* RECORDS FOR THIS EXERCISE
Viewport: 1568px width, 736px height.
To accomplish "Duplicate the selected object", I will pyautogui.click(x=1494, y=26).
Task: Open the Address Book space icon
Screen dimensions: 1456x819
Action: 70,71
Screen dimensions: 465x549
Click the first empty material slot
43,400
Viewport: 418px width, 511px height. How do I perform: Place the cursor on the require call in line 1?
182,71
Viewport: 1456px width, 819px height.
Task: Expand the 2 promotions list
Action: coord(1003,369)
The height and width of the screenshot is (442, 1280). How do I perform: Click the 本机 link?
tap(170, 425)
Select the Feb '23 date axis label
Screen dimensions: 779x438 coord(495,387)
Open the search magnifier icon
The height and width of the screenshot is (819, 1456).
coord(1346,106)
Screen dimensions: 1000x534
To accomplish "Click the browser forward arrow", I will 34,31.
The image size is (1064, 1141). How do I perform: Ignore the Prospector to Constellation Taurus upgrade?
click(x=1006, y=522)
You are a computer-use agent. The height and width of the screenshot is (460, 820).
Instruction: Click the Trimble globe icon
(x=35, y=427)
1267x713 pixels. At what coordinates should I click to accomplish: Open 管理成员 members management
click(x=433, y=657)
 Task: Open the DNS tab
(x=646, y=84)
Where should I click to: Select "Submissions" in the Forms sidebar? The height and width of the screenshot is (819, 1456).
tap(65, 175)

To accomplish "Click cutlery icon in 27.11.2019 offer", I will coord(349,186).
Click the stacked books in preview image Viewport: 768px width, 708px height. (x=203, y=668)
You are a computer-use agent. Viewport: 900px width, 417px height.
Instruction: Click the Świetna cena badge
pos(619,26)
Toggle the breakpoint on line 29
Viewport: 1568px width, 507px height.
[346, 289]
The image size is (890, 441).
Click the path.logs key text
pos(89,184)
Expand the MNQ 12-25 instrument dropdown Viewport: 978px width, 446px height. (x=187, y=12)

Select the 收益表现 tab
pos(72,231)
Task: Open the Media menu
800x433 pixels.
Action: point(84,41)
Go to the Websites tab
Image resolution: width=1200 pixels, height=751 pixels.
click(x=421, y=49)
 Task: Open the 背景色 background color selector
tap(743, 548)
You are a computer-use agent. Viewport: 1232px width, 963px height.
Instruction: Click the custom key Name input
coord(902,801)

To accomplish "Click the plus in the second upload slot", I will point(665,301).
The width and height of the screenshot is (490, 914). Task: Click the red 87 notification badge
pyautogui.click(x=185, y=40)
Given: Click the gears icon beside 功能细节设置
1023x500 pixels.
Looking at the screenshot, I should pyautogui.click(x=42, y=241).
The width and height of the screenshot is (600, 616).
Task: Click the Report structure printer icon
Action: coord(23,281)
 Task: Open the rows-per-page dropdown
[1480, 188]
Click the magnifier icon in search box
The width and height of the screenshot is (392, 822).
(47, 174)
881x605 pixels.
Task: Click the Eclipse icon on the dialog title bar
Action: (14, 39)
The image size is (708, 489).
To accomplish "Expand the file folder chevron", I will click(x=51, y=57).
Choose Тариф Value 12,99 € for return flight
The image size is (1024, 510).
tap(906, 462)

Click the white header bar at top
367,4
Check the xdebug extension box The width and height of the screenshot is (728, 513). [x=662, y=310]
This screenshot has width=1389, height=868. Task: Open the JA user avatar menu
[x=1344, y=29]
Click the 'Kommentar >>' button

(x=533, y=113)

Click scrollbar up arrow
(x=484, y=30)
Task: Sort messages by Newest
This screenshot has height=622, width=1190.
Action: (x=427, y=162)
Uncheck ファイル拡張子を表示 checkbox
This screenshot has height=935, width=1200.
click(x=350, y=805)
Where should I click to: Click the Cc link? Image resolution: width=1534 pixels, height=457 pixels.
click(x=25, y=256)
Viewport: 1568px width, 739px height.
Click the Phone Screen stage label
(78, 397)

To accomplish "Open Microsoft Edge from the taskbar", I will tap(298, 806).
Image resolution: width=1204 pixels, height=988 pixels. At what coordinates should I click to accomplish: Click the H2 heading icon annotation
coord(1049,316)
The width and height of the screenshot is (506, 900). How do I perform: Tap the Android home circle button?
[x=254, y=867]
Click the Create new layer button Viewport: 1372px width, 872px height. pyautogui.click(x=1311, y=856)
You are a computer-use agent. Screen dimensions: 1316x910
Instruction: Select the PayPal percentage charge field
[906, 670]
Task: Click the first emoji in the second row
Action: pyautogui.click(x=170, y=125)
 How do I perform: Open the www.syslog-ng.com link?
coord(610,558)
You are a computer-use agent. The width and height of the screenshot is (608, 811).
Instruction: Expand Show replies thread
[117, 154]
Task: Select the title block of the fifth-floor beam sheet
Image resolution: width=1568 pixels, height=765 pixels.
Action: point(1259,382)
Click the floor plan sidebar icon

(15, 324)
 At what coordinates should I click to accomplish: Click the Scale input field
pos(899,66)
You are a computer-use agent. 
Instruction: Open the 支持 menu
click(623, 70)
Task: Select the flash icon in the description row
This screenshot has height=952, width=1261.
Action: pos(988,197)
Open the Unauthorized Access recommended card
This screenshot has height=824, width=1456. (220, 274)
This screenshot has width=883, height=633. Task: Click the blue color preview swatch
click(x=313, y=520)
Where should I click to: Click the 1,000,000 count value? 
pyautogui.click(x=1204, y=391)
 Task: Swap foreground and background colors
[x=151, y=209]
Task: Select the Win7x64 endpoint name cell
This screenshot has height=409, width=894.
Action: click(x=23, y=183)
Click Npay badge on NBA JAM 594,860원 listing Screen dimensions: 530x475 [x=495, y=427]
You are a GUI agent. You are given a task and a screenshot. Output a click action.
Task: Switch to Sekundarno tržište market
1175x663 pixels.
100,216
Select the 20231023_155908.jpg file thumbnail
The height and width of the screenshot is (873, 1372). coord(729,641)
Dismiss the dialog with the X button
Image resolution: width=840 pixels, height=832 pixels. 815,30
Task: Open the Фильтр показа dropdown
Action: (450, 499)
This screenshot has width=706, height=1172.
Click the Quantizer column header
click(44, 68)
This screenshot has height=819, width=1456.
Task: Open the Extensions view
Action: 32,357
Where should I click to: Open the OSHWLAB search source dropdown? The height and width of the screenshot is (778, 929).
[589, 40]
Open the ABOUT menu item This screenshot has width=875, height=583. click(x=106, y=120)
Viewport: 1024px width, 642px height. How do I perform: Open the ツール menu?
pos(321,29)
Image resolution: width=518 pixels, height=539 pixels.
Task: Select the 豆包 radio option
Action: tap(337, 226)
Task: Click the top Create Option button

* AIM
Copy all of the data above verbatim, line for line.

* THE RESPONSE
Viewport: 1568px width, 736px height.
To accomplish "Duplicate the selected object", I will pyautogui.click(x=1494, y=26).
Task: Open the Address Book space icon
Screen dimensions: 1456x819
Action: 70,71
Screen dimensions: 465x549
Click the first empty material slot
43,400
Viewport: 418px width, 511px height. How do I perform: Place the cursor on the require call in line 1?
182,71
Viewport: 1456px width, 819px height.
Task: Expand the 2 promotions list
Action: coord(1003,369)
The height and width of the screenshot is (442, 1280). How do I perform: Click the 本机 link?
tap(170, 425)
Select the Feb '23 date axis label
Screen dimensions: 779x438 coord(495,387)
Open the search magnifier icon
The height and width of the screenshot is (819, 1456).
coord(1346,106)
Screen dimensions: 1000x534
To accomplish "Click the browser forward arrow", I will 34,31.
The image size is (1064, 1141). How do I perform: Ignore the Prospector to Constellation Taurus upgrade?
click(x=1006, y=522)
You are a computer-use agent. The height and width of the screenshot is (460, 820).
Instruction: Click the Trimble globe icon
(x=35, y=427)
1267x713 pixels. At what coordinates should I click to accomplish: Open 管理成员 members management
click(x=433, y=657)
 Task: Open the DNS tab
(x=646, y=84)
Where should I click to: Select "Submissions" in the Forms sidebar? The height and width of the screenshot is (819, 1456).
tap(65, 175)

To accomplish "Click cutlery icon in 27.11.2019 offer", I will coord(349,186).
Click the stacked books in preview image Viewport: 768px width, 708px height. (x=203, y=668)
You are a computer-use agent. Viewport: 900px width, 417px height.
Instruction: Click the Świetna cena badge
pos(619,26)
Toggle the breakpoint on line 29
Viewport: 1568px width, 507px height.
[346, 289]
The image size is (890, 441).
Click the path.logs key text
pos(89,184)
Expand the MNQ 12-25 instrument dropdown Viewport: 978px width, 446px height. (x=187, y=12)

Select the 收益表现 tab
pos(72,231)
Task: Open the Media menu
800x433 pixels.
Action: point(84,41)
Go to the Websites tab
Image resolution: width=1200 pixels, height=751 pixels.
click(x=421, y=49)
 Task: Open the 背景色 background color selector
tap(743, 548)
You are a computer-use agent. Viewport: 1232px width, 963px height.
Instruction: Click the custom key Name input
coord(902,801)

To accomplish "Click the plus in the second upload slot", I will point(665,301).
The width and height of the screenshot is (490, 914). Task: Click the red 87 notification badge
pyautogui.click(x=185, y=40)
Given: Click the gears icon beside 功能细节设置
1023x500 pixels.
Looking at the screenshot, I should pyautogui.click(x=42, y=241).
The width and height of the screenshot is (600, 616).
Task: Click the Report structure printer icon
Action: coord(23,281)
 Task: Open the rows-per-page dropdown
[1480, 188]
Click the magnifier icon in search box
The width and height of the screenshot is (392, 822).
(47, 174)
881x605 pixels.
Task: Click the Eclipse icon on the dialog title bar
Action: (14, 39)
The image size is (708, 489).
To accomplish "Expand the file folder chevron", I will click(x=51, y=57).
Choose Тариф Value 12,99 € for return flight
The image size is (1024, 510).
tap(906, 462)

Click the white header bar at top
367,4
Check the xdebug extension box The width and height of the screenshot is (728, 513). [x=662, y=310]
This screenshot has width=1389, height=868. Task: Open the JA user avatar menu
[x=1344, y=29]
Click the 'Kommentar >>' button

(x=533, y=113)

Click scrollbar up arrow
(x=484, y=30)
Task: Sort messages by Newest
This screenshot has height=622, width=1190.
Action: (x=427, y=162)
Uncheck ファイル拡張子を表示 checkbox
This screenshot has height=935, width=1200.
click(x=350, y=805)
Where should I click to: Click the Cc link? Image resolution: width=1534 pixels, height=457 pixels.
click(x=25, y=256)
Viewport: 1568px width, 739px height.
Click the Phone Screen stage label
(78, 397)

To accomplish "Open Microsoft Edge from the taskbar", I will tap(298, 806).
Image resolution: width=1204 pixels, height=988 pixels. At what coordinates should I click to accomplish: Click the H2 heading icon annotation
coord(1049,316)
The width and height of the screenshot is (506, 900). How do I perform: Tap the Android home circle button?
[x=254, y=867]
Click the Create new layer button Viewport: 1372px width, 872px height. pyautogui.click(x=1311, y=856)
You are a computer-use agent. Screen dimensions: 1316x910
Instruction: Select the PayPal percentage charge field
[906, 670]
Task: Click the first emoji in the second row
Action: pyautogui.click(x=170, y=125)
 How do I perform: Open the www.syslog-ng.com link?
coord(610,558)
You are a computer-use agent. The width and height of the screenshot is (608, 811).
Instruction: Expand Show replies thread
[117, 154]
Task: Select the title block of the fifth-floor beam sheet
Image resolution: width=1568 pixels, height=765 pixels.
Action: point(1259,382)
Click the floor plan sidebar icon

(15, 324)
 At what coordinates should I click to accomplish: Click the Scale input field
pos(899,66)
You are a computer-use agent. 
Instruction: Open the 支持 menu
click(623, 70)
Task: Select the flash icon in the description row
This screenshot has height=952, width=1261.
Action: pos(988,197)
Open the Unauthorized Access recommended card
This screenshot has height=824, width=1456. (220, 274)
This screenshot has width=883, height=633. Task: Click the blue color preview swatch
click(x=313, y=520)
Where should I click to: Click the 1,000,000 count value? 
pyautogui.click(x=1204, y=391)
 Task: Swap foreground and background colors
[x=151, y=209]
Task: Select the Win7x64 endpoint name cell
This screenshot has height=409, width=894.
Action: click(x=23, y=183)
Click Npay badge on NBA JAM 594,860원 listing Screen dimensions: 530x475 [x=495, y=427]
You are a GUI agent. You are given a task and a screenshot. Output a click action.
Task: Switch to Sekundarno tržište market
1175x663 pixels.
100,216
Select the 20231023_155908.jpg file thumbnail
The height and width of the screenshot is (873, 1372). coord(729,641)
Dismiss the dialog with the X button
Image resolution: width=840 pixels, height=832 pixels. 815,30
Task: Open the Фильтр показа dropdown
Action: (450, 499)
This screenshot has width=706, height=1172.
Click the Quantizer column header
click(44, 68)
This screenshot has height=819, width=1456.
Task: Open the Extensions view
Action: 32,357
Where should I click to: Open the OSHWLAB search source dropdown? The height and width of the screenshot is (778, 929).
[589, 40]
Open the ABOUT menu item This screenshot has width=875, height=583. click(x=106, y=120)
Viewport: 1024px width, 642px height. How do I perform: Open the ツール menu?
pos(321,29)
Image resolution: width=518 pixels, height=539 pixels.
Task: Select the 豆包 radio option
Action: tap(337, 226)
Task: Click the top Create Option button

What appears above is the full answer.